Post by Christine Rollinson, Post-doc at Boston University working with Michael Dietze.
After a bit of a break and some time back out in the woods, for the PalEON blog and myself, it’s time to wrap up our series of posts on the ecosystem modeling side of PalEON. In the first post, we talked about why a paleoecological research group is using ecosystem models. The second post took us behind the curtain and down the rabbit hole to describe a bit of the how of the modeling process. Now it’s time to take a step back again and talk about what we are learning from the PalEON Model Inter-comparison Project (MIP).
Above is a figure showing aboveground biomass at Harvard Forest from the different PalEON MIP models. The first question most people want know is: Which model is right (or at least closest to reality)? Well, the fact of the matter is, we don’t really know. We know that modern biomass at the Harvard Forest is around 100 Mg C per hectare. Most models are in the right ballpark, but each has a very different path it took to get there. When we go back in time beyond the past few decades the data available to validate most of these models is extremely sparse. PalEON has gathered pollen samples at Harvard forest and other MIP sites as well as pre-settlement vegetation records for most of the northeast. The settlement vegetation records have provided a biomass benchmark for some of our western MIP sites, but aside from that, all other pre-1700 information currently available for comparison with models is based on forest composition.
So how do we evaluate these different models when we don’t actually know what these forests were like 1,000 years ago? In the absence of empirical benchmarks, we are left comparing the models to each other. A typical approach would then be to look at each model and try to explain why it has a particular pattern or is different from another model. For example, why does ED have that giant spike in the 11th century? (We’re still trying to figure that one out; see previous post on debugging.)
The purpose of a multi-model comparison doesn’t necessarily need to be identifying a single “best” or most accurate model. As an ecologist with PalEON, my goal is to avoid dissecting individual models and instead focus on the big picture and answer questions where output from a single model would be insufficient.
I like to view the PalEON MIP in the same way I would view an empirical-based study that is trying to find cohesive ecological patterns across many field sites or ecosystems. An incredible about of detailed information can be gleaned from a study based in a single site or region, but these types of studies have their limitations. Single-site studies have extraordinarily detailed information about plant physiology, ecosystem interactions, and direct effects of warming through experimentation. I think working with a single ecosystem model is very similar to performing a single-site field study. With one model, you can run simulations to identify potential cause-and-effect relationships, but at the end of the day, the observed response may only be an artifact of that particular model’s structure and not representative of what happens in the real world.
Working with a multi-model comparison is like working with a continental- or global-scale data set. There’s always a temptation to dig into the story of indvidual sites (or in this case models). Each site or model has it’s own interesting quirks, stories, and contributions to ecology that a researcher could easily use to build a career (as many have). However, if we think about ideas that have formed the fundamentals of ecology, ideas such as natural selection, carrying capacity, or biogeography, these ideas are those that apply across taxa and ecosystems. To draw the parallel with modeling, if we want to move away from a piecemeal approach to ecosystem modeling and find synthetic trends, test ecological theories, and identify areas of greatest uncertainty, we need to draw comparisons across many models. The PalEON MIP, with detailed output from more than 10 models on ecosystem structure and function from millenial-length runs at six sites, is the perfect model data set to look at these sort of questions.
Current PalEON MIP analyses are investigating a wide range of ecological patterns and processes such as the role of temporal scale in understanding causes of ecosystem variation, transitions in vegetation composition, and ecological resilience after extreme events.
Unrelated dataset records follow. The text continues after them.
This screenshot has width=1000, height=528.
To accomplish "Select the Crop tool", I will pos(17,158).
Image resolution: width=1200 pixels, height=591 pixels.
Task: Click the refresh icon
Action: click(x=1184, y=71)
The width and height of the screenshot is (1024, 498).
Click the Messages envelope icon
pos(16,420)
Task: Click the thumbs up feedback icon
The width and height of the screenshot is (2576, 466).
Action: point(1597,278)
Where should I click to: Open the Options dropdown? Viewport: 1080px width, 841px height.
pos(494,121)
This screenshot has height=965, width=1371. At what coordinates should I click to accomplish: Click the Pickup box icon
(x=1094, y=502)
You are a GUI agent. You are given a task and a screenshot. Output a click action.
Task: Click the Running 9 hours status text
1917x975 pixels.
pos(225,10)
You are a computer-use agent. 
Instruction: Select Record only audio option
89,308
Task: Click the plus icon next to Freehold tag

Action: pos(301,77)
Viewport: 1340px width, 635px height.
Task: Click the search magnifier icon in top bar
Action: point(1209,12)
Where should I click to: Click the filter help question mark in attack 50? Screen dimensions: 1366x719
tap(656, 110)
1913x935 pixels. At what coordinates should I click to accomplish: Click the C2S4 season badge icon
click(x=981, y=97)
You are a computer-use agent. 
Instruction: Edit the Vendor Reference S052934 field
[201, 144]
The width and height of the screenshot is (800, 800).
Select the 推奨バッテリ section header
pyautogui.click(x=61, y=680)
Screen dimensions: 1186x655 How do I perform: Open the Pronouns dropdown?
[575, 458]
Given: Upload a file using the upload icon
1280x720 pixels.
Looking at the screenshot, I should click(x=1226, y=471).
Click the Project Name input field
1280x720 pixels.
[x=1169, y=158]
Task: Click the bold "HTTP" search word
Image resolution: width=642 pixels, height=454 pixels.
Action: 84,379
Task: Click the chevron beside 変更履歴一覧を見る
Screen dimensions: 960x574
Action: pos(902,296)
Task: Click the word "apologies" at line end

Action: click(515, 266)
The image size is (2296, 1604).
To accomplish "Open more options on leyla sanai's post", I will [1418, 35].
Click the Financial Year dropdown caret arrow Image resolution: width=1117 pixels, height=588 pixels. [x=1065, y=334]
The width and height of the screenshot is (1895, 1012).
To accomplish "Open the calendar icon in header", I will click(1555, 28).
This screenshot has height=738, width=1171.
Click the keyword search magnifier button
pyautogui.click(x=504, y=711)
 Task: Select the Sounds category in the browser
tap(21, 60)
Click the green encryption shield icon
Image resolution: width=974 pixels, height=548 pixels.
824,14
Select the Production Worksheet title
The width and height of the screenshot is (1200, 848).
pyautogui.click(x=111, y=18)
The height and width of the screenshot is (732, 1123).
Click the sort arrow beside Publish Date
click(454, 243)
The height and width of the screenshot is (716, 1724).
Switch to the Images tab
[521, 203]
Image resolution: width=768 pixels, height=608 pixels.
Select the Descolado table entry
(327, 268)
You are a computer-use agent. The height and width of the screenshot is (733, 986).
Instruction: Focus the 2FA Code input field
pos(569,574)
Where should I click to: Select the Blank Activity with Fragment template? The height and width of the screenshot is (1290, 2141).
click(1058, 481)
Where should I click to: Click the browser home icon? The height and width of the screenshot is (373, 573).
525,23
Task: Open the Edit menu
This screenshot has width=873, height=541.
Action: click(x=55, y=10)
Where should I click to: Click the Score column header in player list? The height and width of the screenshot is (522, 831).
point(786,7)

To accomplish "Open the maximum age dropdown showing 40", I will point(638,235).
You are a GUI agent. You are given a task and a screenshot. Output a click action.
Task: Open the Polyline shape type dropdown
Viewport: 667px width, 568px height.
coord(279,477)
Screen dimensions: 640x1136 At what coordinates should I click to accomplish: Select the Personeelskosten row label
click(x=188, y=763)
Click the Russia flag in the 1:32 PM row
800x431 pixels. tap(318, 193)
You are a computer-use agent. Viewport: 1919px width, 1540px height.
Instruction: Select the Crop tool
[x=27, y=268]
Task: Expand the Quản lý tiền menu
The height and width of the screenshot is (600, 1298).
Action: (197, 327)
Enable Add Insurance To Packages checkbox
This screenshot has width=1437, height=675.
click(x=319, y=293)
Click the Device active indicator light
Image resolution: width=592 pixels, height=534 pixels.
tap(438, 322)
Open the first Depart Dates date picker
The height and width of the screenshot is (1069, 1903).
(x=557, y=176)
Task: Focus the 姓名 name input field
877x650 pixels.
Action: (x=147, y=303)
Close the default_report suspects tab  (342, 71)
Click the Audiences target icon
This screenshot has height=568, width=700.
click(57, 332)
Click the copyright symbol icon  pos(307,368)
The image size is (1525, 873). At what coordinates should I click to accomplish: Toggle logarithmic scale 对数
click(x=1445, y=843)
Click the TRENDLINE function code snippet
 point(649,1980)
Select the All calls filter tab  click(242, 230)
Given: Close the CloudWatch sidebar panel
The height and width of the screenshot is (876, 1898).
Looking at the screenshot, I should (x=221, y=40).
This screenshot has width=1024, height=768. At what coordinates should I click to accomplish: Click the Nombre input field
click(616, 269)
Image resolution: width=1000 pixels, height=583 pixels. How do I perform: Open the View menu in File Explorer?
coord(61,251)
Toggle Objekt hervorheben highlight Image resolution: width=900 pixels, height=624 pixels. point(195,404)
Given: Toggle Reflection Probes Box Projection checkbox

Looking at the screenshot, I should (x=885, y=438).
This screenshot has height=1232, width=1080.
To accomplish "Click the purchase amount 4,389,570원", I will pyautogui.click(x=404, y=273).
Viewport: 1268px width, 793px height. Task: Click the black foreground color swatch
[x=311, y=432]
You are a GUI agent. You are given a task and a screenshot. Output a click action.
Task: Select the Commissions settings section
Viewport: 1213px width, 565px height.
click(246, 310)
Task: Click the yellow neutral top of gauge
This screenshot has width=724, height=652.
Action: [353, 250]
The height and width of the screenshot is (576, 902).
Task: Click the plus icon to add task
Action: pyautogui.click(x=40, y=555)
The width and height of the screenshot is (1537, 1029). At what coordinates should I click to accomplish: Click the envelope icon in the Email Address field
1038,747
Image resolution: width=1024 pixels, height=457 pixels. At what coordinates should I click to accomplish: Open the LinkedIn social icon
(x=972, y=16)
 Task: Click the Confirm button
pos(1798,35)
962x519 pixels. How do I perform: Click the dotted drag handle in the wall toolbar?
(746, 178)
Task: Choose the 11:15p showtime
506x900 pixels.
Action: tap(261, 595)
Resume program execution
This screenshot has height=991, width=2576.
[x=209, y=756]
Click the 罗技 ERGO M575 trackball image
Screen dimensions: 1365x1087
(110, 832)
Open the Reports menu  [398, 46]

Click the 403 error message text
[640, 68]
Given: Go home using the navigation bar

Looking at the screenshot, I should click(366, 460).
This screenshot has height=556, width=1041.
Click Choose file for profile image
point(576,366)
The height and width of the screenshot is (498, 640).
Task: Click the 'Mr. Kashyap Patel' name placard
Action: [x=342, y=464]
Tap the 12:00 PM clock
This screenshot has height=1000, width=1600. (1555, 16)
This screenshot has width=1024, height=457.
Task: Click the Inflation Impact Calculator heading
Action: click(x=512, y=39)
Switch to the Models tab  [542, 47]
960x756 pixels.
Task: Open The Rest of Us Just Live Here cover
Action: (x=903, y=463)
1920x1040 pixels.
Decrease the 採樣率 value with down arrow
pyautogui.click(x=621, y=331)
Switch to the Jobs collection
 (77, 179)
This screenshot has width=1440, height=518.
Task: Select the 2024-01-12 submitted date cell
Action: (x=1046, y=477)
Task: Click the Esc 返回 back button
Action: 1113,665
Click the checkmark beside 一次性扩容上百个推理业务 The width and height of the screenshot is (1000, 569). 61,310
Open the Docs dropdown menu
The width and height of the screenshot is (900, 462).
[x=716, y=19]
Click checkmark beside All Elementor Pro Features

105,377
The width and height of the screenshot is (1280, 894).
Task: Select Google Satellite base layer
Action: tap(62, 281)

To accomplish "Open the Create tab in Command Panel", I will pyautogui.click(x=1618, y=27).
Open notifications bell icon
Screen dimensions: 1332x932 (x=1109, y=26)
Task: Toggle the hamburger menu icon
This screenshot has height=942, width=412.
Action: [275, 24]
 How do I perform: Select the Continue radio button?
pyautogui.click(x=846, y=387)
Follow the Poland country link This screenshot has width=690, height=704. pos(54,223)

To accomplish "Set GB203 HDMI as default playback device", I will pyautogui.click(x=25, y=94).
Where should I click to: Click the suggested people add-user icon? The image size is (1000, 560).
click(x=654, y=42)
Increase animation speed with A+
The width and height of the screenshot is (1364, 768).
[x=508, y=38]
With the PalEON MIP, we are first identifying patterns that we know exist in nature such as concurrent shifts in climate and species composition or a given sensitivity of NPP to temperature. We can then find out if and when these patterns occur in the model and only then, look at similarities or differences among the models that might explain patterns of model behavior across models. Additionally, my personal ecological research interests have led me to use these models to test conceptual ecological theories regarding the role of temporal scale in paleoecological data that have thus far been difficult to assess with empirical data (Fig. 4).
If there’s one point I want you to take away from this series on ecological modeling, it is this: ecosystem models are tools that let us test ecological theories in ways not possible with empirical data. Models allow us to test our understanding of individual ecosystem processes as well as how those processes scale across space and time. Because ecosystem models are representations of how we think the world works, modelers aren’t just programmers; modelers are ecologists too!
I want to take this opportunity to thank all of the PalEON team and collaborators and particularly the PalEON MIP participants for contributing runs and helping get me up to speed on ecological modeling. Keep your eyes out at ESA next month for PalEON-related talks including this session where you can hear several PalEON-related talks including some actual MIP results!
- P. Friedlingstein et al., Uncertainties in CMIP5 climate projections due to carbon cycle feedbacks. J. Clim. 27, 511-526 (2014).